Sunday, March 8, 2015
On the 5oth anniversary of the Selma-Montgomery March, President Obama and other dignitaries gathered in Selma to commemorate the iconic protest which is widely believed to have galvanized support for the Voting Rights Act of 1965.
Given the Court's closely divided and controversial 2013 decision in Shelby County (Alabama) v. Holder finding parts of the Voting Rights Act unconstitutional, as well as subsequent efforts by states to enact voting restrictions, Obama not surprisingly included pertinent references in his speech:
And with effort, we can protect the foundation stone of our democracy for which so many marched across this bridge –- and that is the right to vote. Right now, in 2015, 50 years after Selma, there are laws across this country designed to make it harder for people to vote. As we speak, more of such laws are being proposed. Meanwhile, the Voting Rights Act, the culmination of so much blood, so much sweat and tears, the product of so much sacrifice in the face of wanton violence, the Voting Rights Act stands weakened, its future subject to political rancor.

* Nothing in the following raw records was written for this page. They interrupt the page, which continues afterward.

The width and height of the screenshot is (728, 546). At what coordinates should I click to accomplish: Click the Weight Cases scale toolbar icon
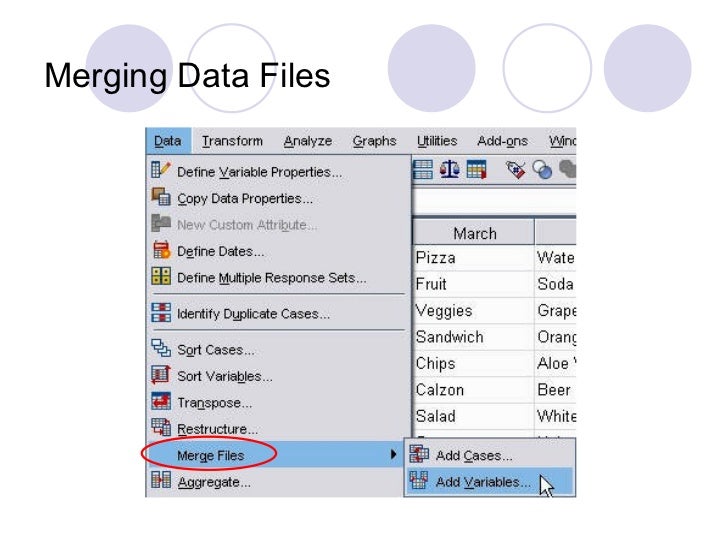tap(449, 169)
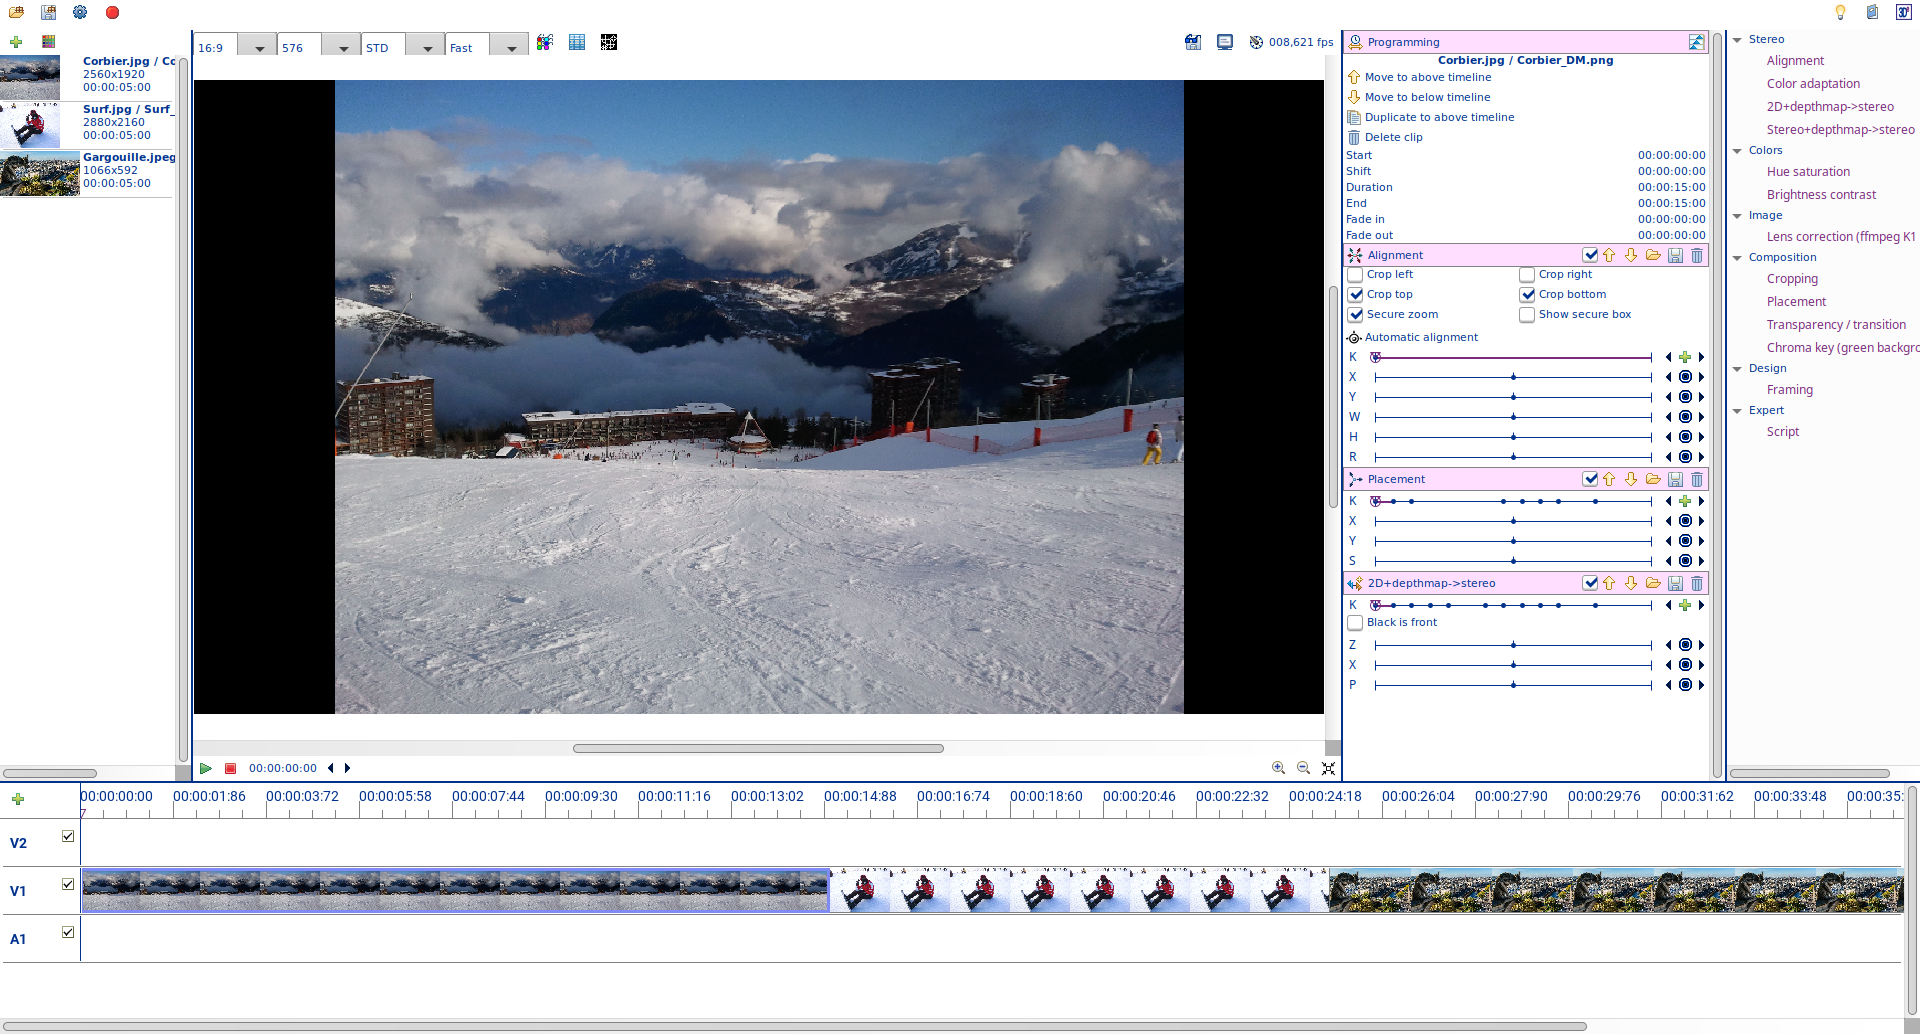
Task: Click the light bulb hint icon
Action: point(1839,13)
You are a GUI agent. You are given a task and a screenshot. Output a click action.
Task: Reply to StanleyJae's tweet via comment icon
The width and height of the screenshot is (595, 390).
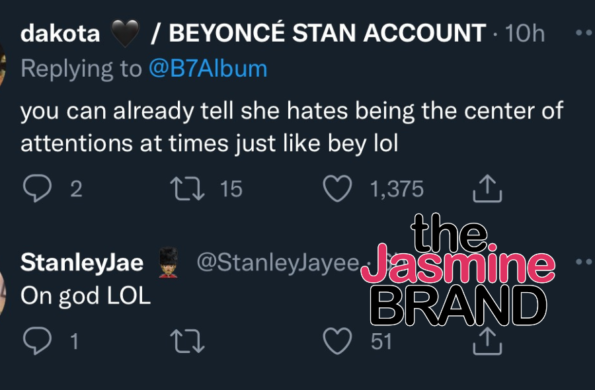coord(37,341)
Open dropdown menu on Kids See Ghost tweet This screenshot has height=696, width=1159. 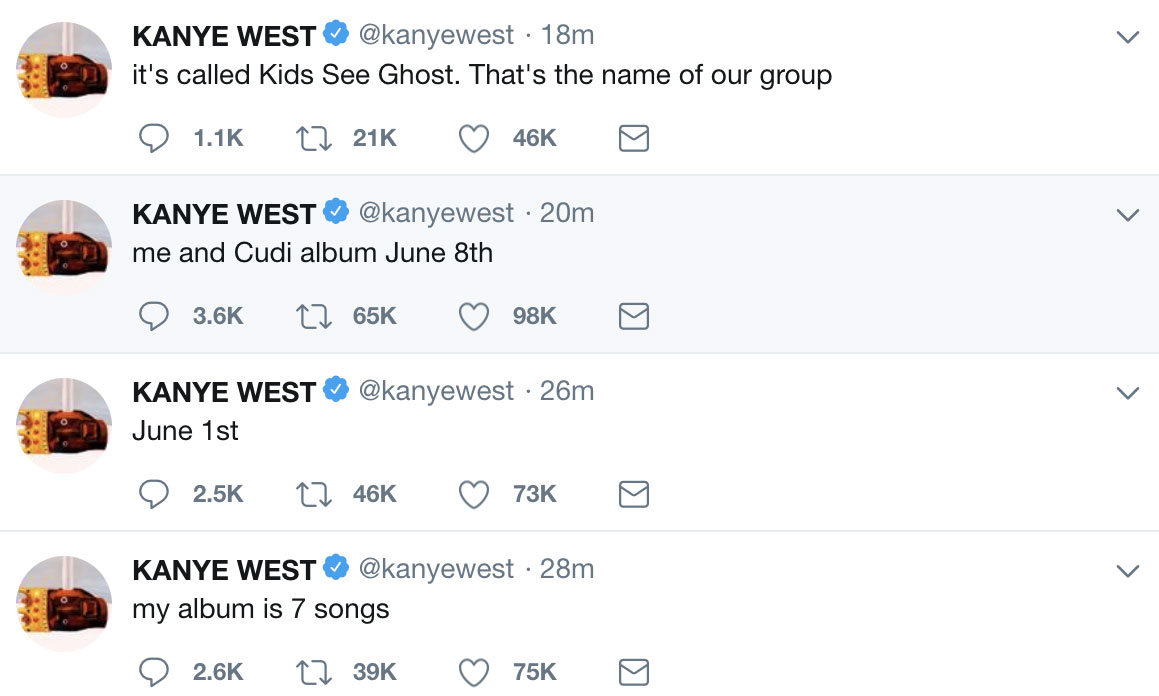coord(1127,38)
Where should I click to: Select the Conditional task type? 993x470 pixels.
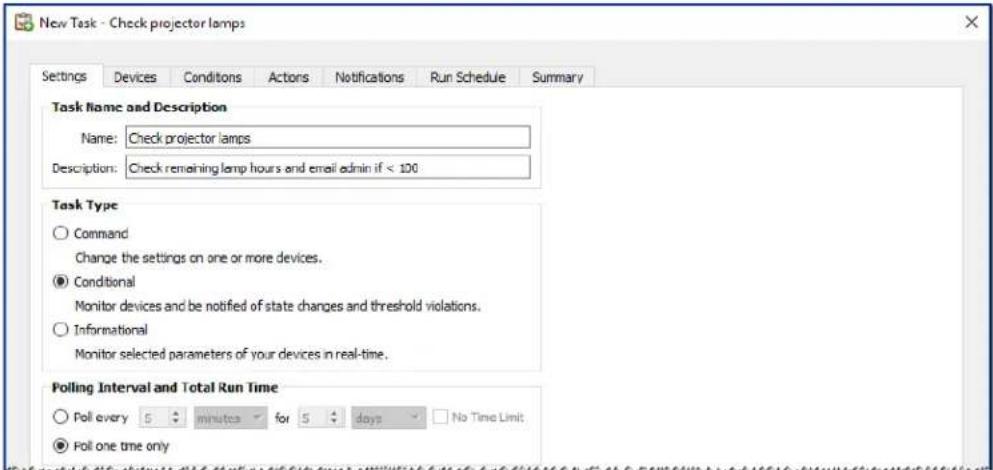pyautogui.click(x=60, y=284)
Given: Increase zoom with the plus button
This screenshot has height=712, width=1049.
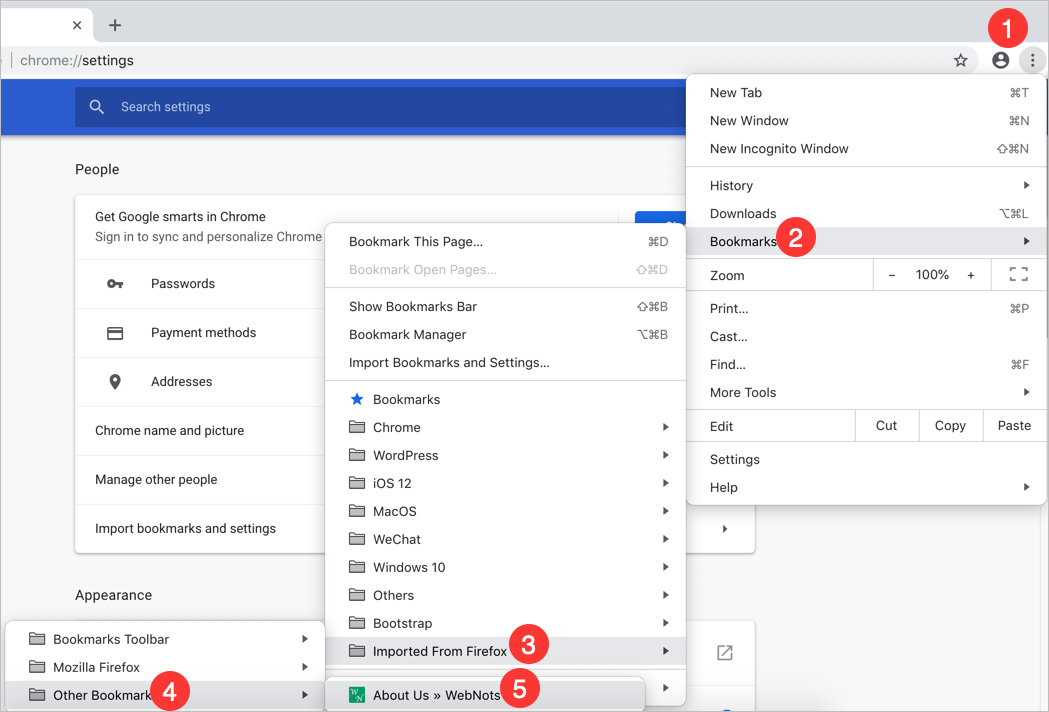Looking at the screenshot, I should [970, 275].

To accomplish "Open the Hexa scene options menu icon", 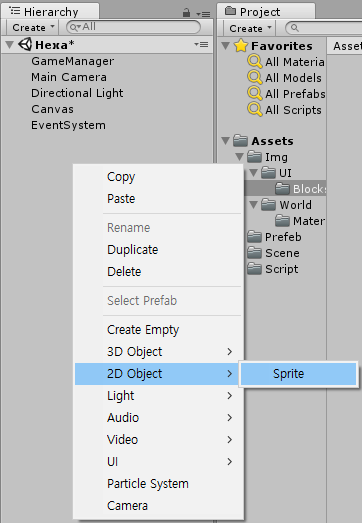I will coord(202,44).
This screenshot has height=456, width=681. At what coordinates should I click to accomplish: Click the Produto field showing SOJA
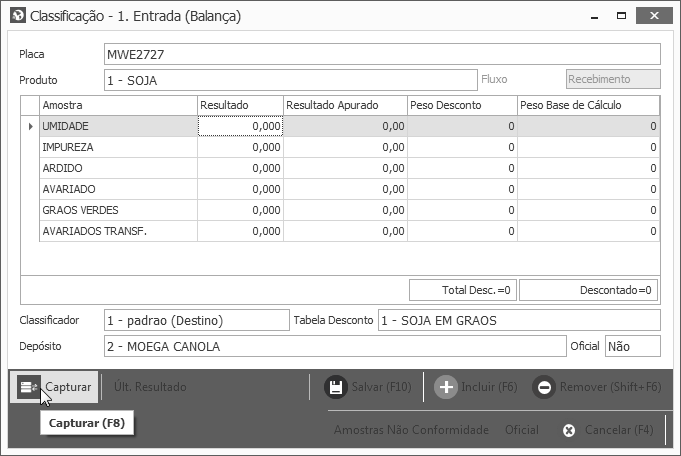291,80

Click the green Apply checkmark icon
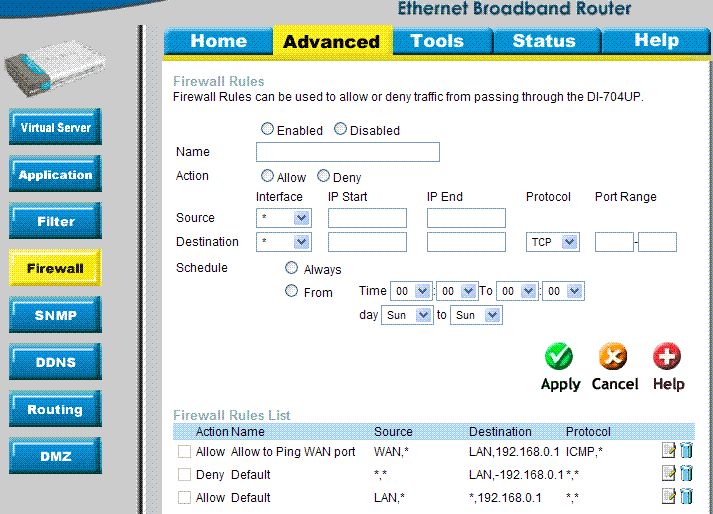(559, 357)
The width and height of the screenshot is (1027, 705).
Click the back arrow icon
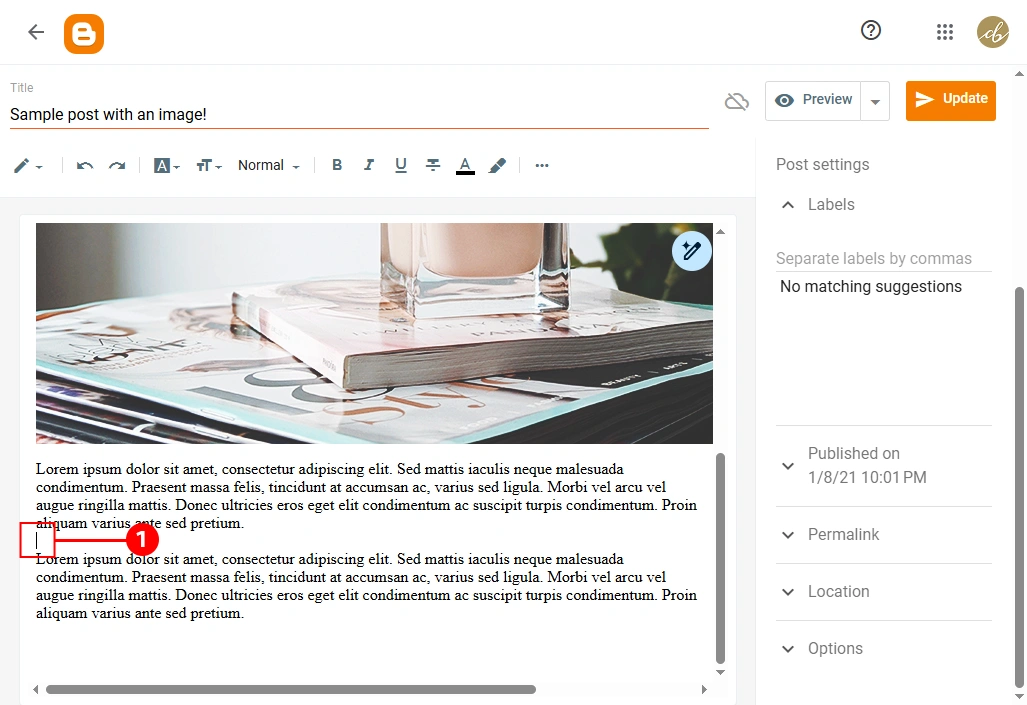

How can that be? The Voting Rights Act was one of the crowning achievements of our democracy, the result of Republican and Democratic efforts. President Reagan signed its renewal when he was in office. President George W. Bush signed its renewal when he was in office. One hundred members of Congress have come here today to honor people who were willing to die for the right to protect it. If we want to honor this day, let that hundred go back to Washington and gather four hundred more, and together, pledge to make it their mission to restore that law this year. That’s how we honor those on this bridge.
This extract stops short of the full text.